▶ **Saved data entries**
----------------------------------------

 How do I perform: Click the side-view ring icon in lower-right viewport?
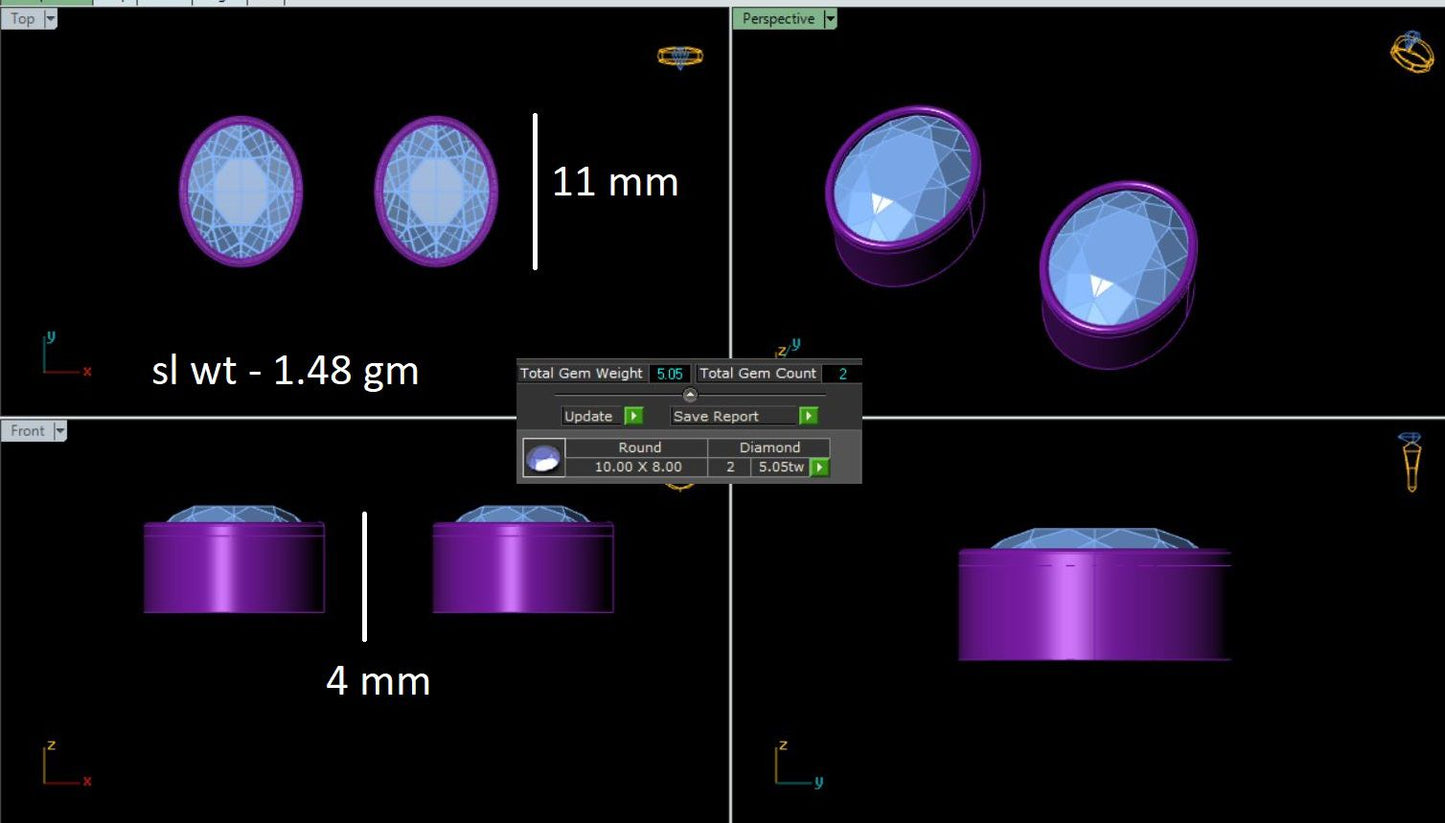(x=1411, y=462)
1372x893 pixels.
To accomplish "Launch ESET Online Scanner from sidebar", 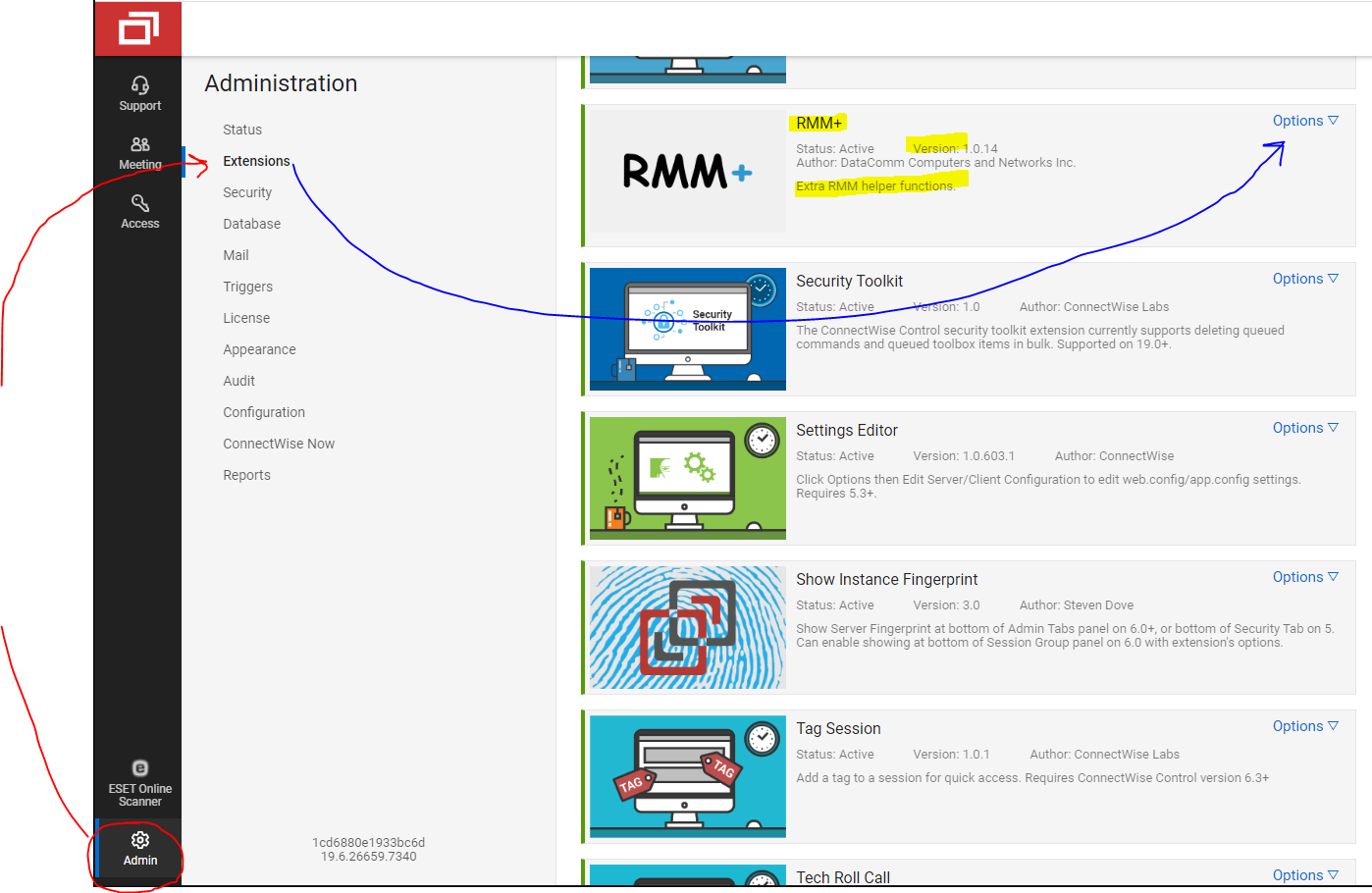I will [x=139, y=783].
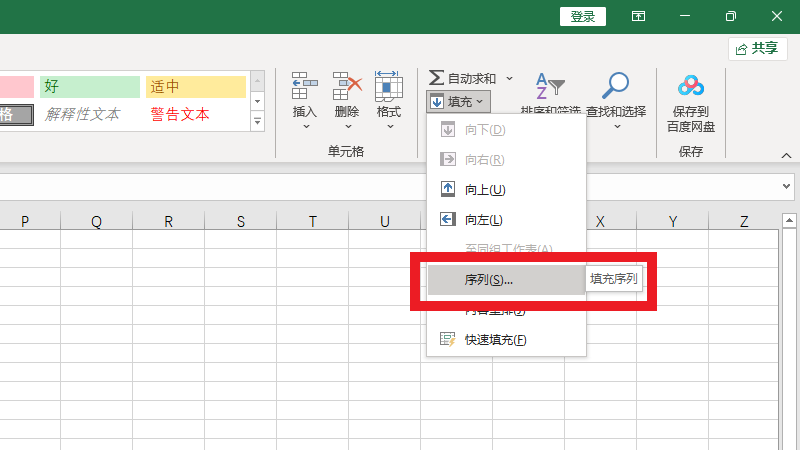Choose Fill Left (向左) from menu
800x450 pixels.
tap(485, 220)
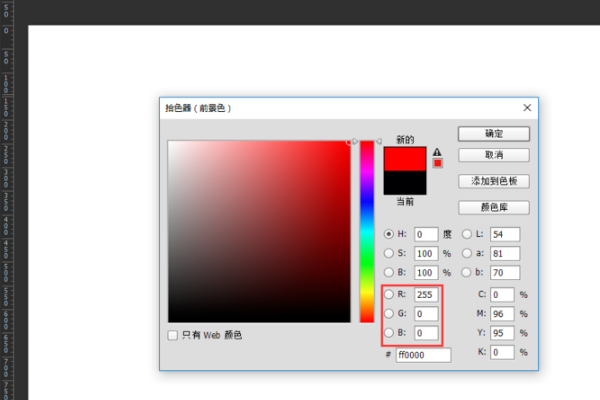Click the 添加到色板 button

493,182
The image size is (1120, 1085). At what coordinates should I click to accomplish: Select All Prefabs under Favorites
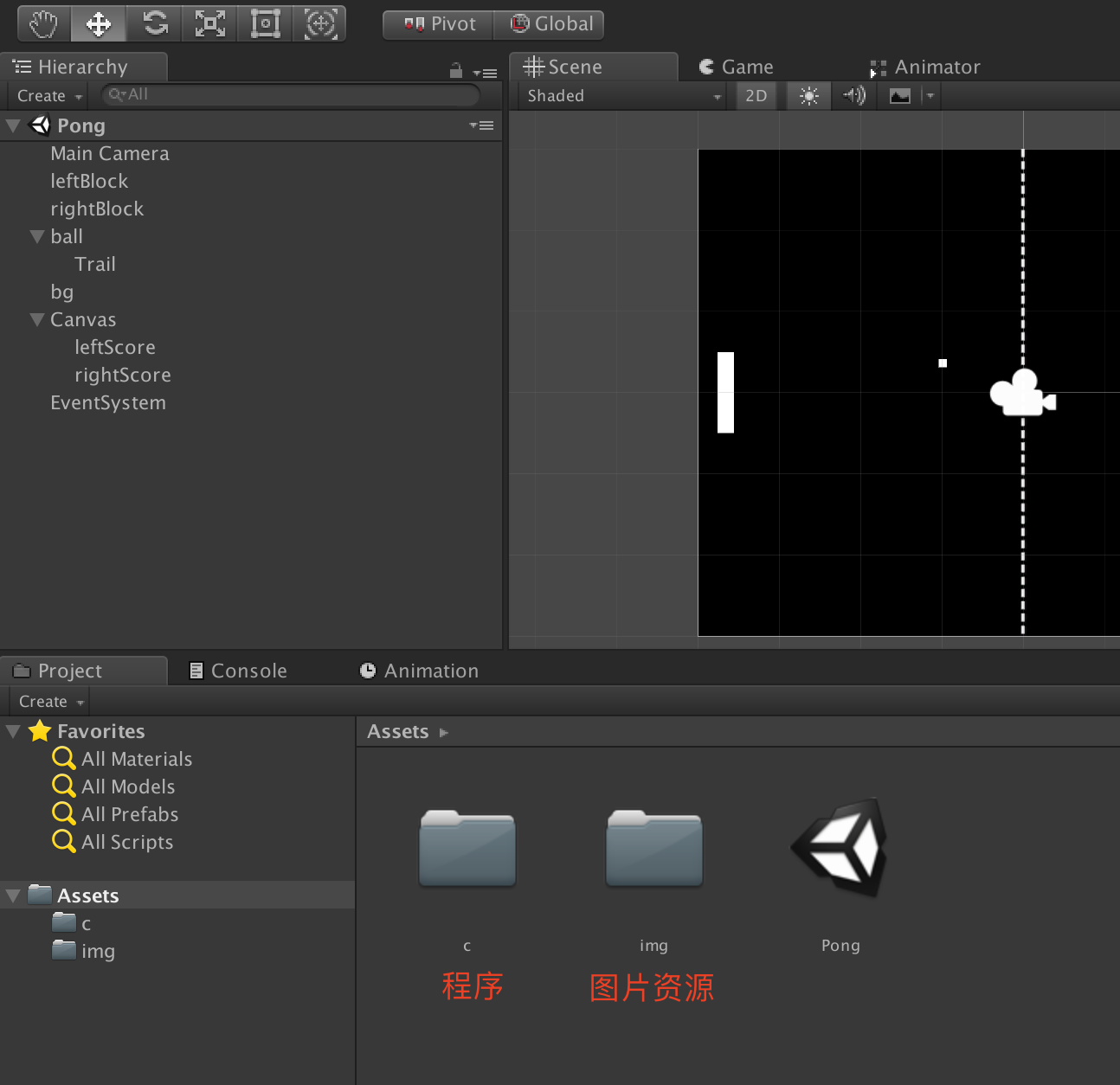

----------------------------------------

▶ **What the task requires**
Set down word for word the lines from the opening of the entries above through the line that contains "1372x893 pixels.", and omit every picture.

▶ **Exercise result**
 How do I perform: Click the side-view ring icon in lower-right viewport?
(x=1411, y=462)
1372x893 pixels.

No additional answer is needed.